Jusqu’aujourd’hui, poursuit-il, la forêt de Ouidah continue à recevoir des cérémonies diverses comme le "Gozin" (cérémonie de purification de la ville) qui dure trois lunes ou encore le "Médoalissa" qui met fin aux diverses funérailles dans la lignée Kpassè.
On découvre également dans une clairière de la forêt, l’hôtel du python. Il s'agit d'un bâtiment colonial partiellement construit entre 1920 et 1928 par le capitaine Jean Adjovi de l’armée coloniale française en remerciement d’un bienfait que lui aurait rendu la forêt.
Selon le guide, ce dernier qui devait participer à la première guerre mondiale (1914-1918) pour la libération de la France, s'inspirait de la forêt pour ne pas perdre la vie au combat.
La forêt abrite, par ailleurs, un arbre vieux de 650 ans et bien d’autres types d’arbres comme les manguiers.
Un fait mystérieux et extraordinaire s’est produit à la fin du siècle dernier dans la forêt, lui conférant davantage de valeur, relate le guide. «Le 4 juin 1988, un arbre a été abattu, mais 41 jours après, soit le 14 juillet de la même année, l’arbre s’est redressé de lui-même et au même endroit. Ce qui a suscité la stupeur dans toute la ville», rapporte-il.
Armand Badé indique que la forêt est, en revanche, moins riche en faune, soutenant qu’on y trouve de nos jours uniquement deux chacals, des biches et des serpents.
Ce patrimoine naturel à caractère culturel et officiellement ouvert au public en 1992 à l’initiative de l’ancien président béninois, Nicéphore Dieudonné Soglo, et de Christiane Tobira, alors députée française, draine des visiteurs et des touristes des qutare coins du monde.
Selon le guide Armand Badé, ce musée naturel enregistre quelques centaines de visiteurs par an, qui viennent de France, d'Angleterre, des Pays-Bas, de Haïti, des Etats-Unis d’Amérique, de Finlande, du Brésil, et même de Chine, ainsi que de plusieurs pays africains.

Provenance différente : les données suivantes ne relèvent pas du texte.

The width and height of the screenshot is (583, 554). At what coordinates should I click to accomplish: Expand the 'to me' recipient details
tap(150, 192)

Bien familial, la forêt est actuellement cogérée par les familles Kpassènon et Adjovi avec des taxes qui sont versées à la mairie de Ouidah.

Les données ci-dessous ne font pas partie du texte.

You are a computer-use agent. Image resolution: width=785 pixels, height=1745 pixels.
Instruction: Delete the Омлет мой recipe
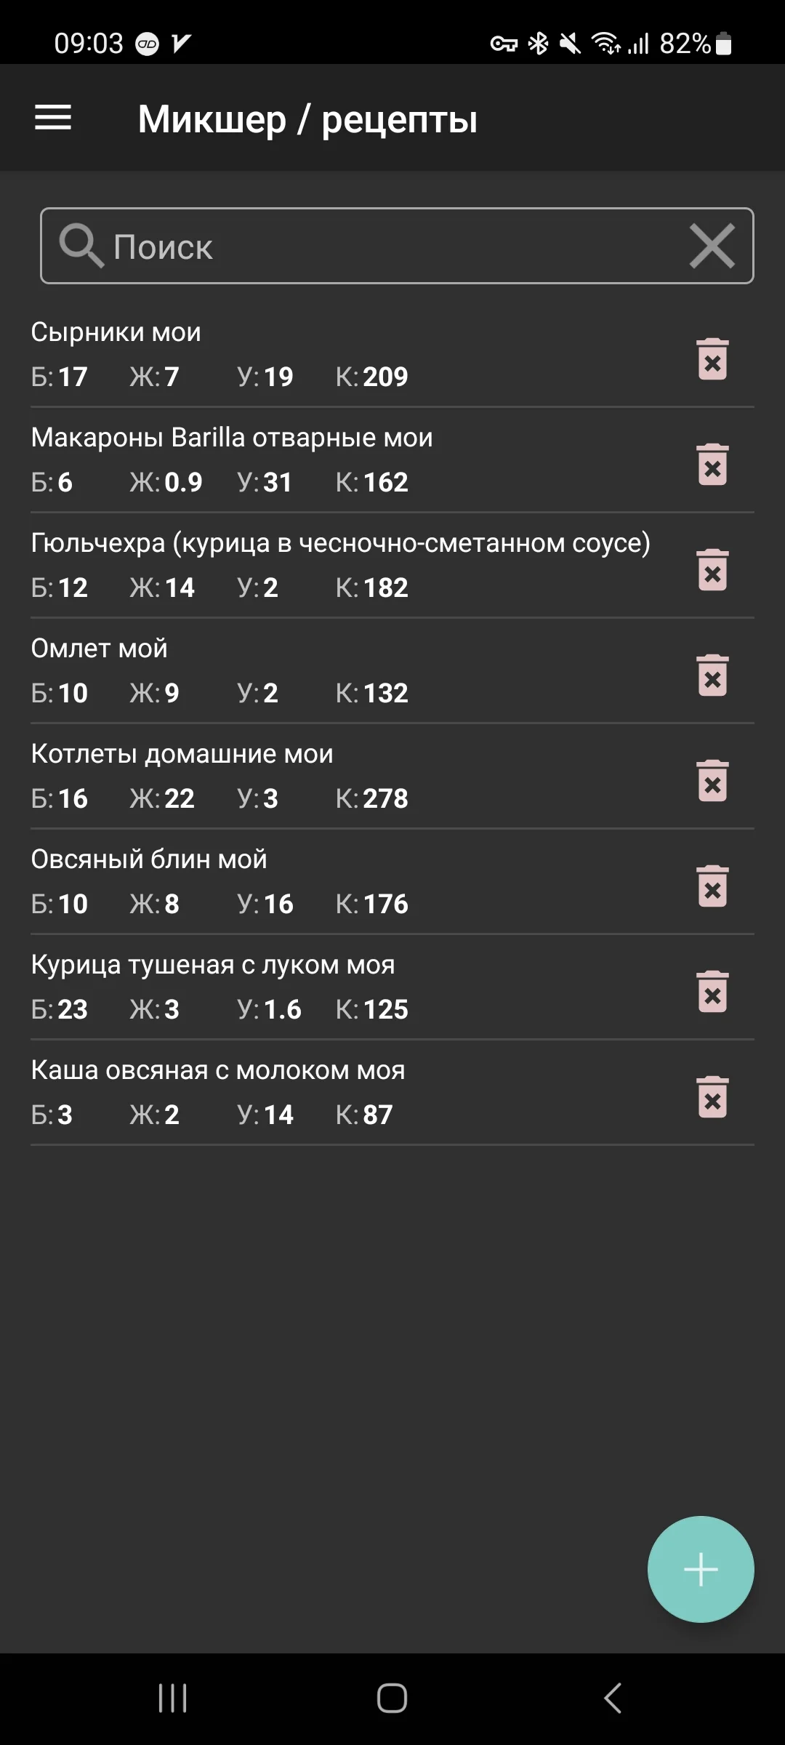click(x=712, y=675)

«Nos recettes ne sont pas très intéressantes compte tenu du nombre des visiteurs. La forêt de par sa taille et son intérêt, a besoin d’être promue et mieux valorisée. L’actuel roi Kpassè, Mitodaho Kpassènon Dèffodji, est bien conscient de la situation et des initiatives sont en cours pour rendre ce site plus attractif», fait-il observer, sans donner de précisions.